ページ本文 ->
堀田龍也先生のEDIX講演レポート:変わる学校、変わる学び方〜次期学習指導要領を見据えたICT活用と授業改善〜

関連タグ

東京学芸大学教職大学院・教授

堀田龍也
教育の情報化の最新動向

2024年5月10日にICTの教育利用に関する展示会「EDIX2024」にて行われた、堀田龍也先生(東京学芸大学教職大学院教授)の講演レポートです。今後の教育を考える上で、ICT活用がなぜ必要になってくるのか。来るべき学習指導要領の改訂を見据えて、何をどう変えていったらいいのか。分かりやすく説明いただきました。(取材/文:村岡明)

教育格差の実態

地域格差は取組具合の「差」でしかない

先日、文部科学省が、子供たちの英語力について記者会見を行いました。この内容を日経新聞が5月9日に報じています。記事の見出しは「中学3年生の5割、英検3級相当 改善も地域差大きく」となっていました。

こうした調査の報道は、たいてい「地域間格差が問題」というタイトルになります。ICTに関してもよく言われます。けれどもこれは「格差」ではなく「差」なのです国は自由化を進めているので、各学校や地域の判断で積極的に取り組んでいくことができるようになっています。この取組具合の差が「格差」と呼ばれているだけなのです。

たとえば当たり前に外国人を見る地域と、めったに見ない地域とでは、英語教育のリアリティという面では大きく差があることでしょう。地域差だけでなく、教師の差もあります。記事には「生徒の英語力の差は、教える側の英語力に影響している」と書いてありましたが、これは ICT の面でも同じじゃないかなと思うんです。

ICTも、活用度合いの地域間格差がしばしば問題視されます。これも英語同様に、教員自身がどれくらいデジタルになじんでいるかというのは、かなり大きく作用するんじゃないでしょうか。たとえば今、これだけ生成AIが話題になっているのに、まだ1回も使ったことがないという先生は、結構いるんじゃないかと思います。

実施する作業 ->
a – 講演レポートのうち「ICTも、活用度合いの」で始まる段落を、主な内容を残して箇条書きにまとめ直してください。
b – 講演レポートを、最後の段落に続く形で書き進めてください。

提供された情報 ->
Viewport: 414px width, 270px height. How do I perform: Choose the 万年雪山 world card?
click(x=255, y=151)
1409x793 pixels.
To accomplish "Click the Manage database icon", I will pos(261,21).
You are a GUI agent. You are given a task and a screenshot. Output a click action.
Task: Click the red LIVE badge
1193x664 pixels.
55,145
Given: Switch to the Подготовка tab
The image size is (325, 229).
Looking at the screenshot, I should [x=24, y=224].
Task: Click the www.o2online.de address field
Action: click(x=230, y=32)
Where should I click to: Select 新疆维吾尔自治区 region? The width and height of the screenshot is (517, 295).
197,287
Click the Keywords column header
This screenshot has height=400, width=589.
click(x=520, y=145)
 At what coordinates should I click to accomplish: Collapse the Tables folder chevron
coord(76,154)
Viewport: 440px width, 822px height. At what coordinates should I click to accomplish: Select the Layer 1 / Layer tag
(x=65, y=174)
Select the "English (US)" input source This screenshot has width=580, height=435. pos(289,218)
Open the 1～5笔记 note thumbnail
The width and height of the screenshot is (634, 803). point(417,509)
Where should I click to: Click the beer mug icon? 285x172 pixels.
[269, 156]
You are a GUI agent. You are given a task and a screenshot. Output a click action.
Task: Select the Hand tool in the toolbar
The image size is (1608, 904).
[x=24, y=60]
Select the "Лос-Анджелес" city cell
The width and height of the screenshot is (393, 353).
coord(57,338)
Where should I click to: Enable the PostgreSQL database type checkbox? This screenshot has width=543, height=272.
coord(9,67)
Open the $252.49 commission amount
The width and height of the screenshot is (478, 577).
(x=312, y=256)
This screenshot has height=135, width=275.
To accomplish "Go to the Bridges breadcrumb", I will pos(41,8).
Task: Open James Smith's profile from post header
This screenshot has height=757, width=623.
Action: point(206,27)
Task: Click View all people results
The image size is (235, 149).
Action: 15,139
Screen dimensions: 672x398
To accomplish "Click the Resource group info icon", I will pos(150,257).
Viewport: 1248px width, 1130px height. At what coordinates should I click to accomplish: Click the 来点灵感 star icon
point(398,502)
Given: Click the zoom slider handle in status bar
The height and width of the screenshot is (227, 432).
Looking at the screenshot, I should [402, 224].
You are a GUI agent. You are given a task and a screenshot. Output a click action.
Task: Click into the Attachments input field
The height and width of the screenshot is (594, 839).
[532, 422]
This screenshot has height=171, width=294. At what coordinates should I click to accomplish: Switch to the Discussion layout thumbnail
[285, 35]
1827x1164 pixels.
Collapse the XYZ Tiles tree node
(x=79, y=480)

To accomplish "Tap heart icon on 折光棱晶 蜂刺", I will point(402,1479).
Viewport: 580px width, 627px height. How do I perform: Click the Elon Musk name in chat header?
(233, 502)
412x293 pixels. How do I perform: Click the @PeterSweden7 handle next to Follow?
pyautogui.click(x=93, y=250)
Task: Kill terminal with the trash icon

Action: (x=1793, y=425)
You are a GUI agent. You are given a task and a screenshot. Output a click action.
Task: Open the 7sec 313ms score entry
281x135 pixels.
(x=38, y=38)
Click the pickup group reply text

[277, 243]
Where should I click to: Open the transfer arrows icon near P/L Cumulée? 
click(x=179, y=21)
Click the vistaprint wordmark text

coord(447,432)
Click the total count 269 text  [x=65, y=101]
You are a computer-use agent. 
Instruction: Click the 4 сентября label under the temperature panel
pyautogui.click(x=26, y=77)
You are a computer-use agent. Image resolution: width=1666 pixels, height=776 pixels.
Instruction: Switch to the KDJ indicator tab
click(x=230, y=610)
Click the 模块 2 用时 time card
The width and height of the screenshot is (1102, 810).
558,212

作業の結果 ->
a –
- ICTの活用度合いについても、地域間格差がしばしば問題視されている。
- 英語と同じく、教員自身がどれくらいデジタルになじんでいるかが大きく作用すると考えられる。
- 生成AIがこれだけ話題になっている今でも、一度も使ったことのない先生は結構いると思われる。

b –
講演会場の様子
650名の定員は満員。開場前に座席はほぼ埋め尽くされた。注目の高さがうかがえる。

デジタル教科書は配付されたけれど

一方で、5月8日の日経新聞には「教育進化論・デジタルの大波」という連載記事が掲載されていました。話題は教科書のデジタル化で、エストニアの例が紹介されていました。同国ではデジタル教科書が10年前に導入され、クラウド上で学校と教科書会社が匿名化されたデータを共有して、最適な学びを探っているそうです。

これを日本でもやってほしい、という人は結構います。けれども、そう一挙には進められません。日本の教科書制度は非常にきっちり作られているので、変更には法律改正など多くの手続きが必要なことや、国が費用を負担して英語などのデジタル教科書を提供しても、あまり使われないという現実もあります。

とはいえ、進んでいないわけではありません。デジタル教科書の議論が始まって約10年。国や教科書会社の努力で、データの活用に向けて着実に進んでいます。教材会社も対応を進めています。どうか長い目で見てください。

次期学習指導要領とICT環境

学習指導要領改訂の議論は今年から始まる

大きな変わり目は次の学習指導要領になるんじゃないか、と思っています。現在の学習指導要領は、コンピテンシーベースになるなど、大きな考え方の変化がありました。この考え方については、次の学習指導要領でも大きく変わらないのではないかと思っています。

大きく変わったのは学習環境です。全国どこの学校にもちゃんと1人1台、端末が届いています。自治体によって利活用されているかどうかに差はあるものの、次の学習指導要領は間違いなくこのデジタルの学習基盤を前提としたものになるでしょう。各自治体の対応力が問われています。

新しい学習指導要領は2030年頃にスタートします。これはおそらく、2027年頃に告示されます。中教審からの答申がその前年で、中教審では2年くらいかけて議論されますから、議論のスタートは2024年、つまり今年です。今の中教審の議論は全てガラス張りなので、オンラインで見ることができますし、議事録もすぐにWebに掲載されます。各自治体においては、ぜひ中央の動きを把握して対応してください。

少子高齢化を見据えた業務デジタル化の必要性

人手不足は、多くの自治体で実感されつつあることだと思います。例えば宅配便が時間通りに来ないとか、コンビニエンスストアの店員が外国人とか。学校現場でも、産休に入った先生の代わりが見つからなくて、教頭先生が代わりにやるみたいなことが普通に起こっています。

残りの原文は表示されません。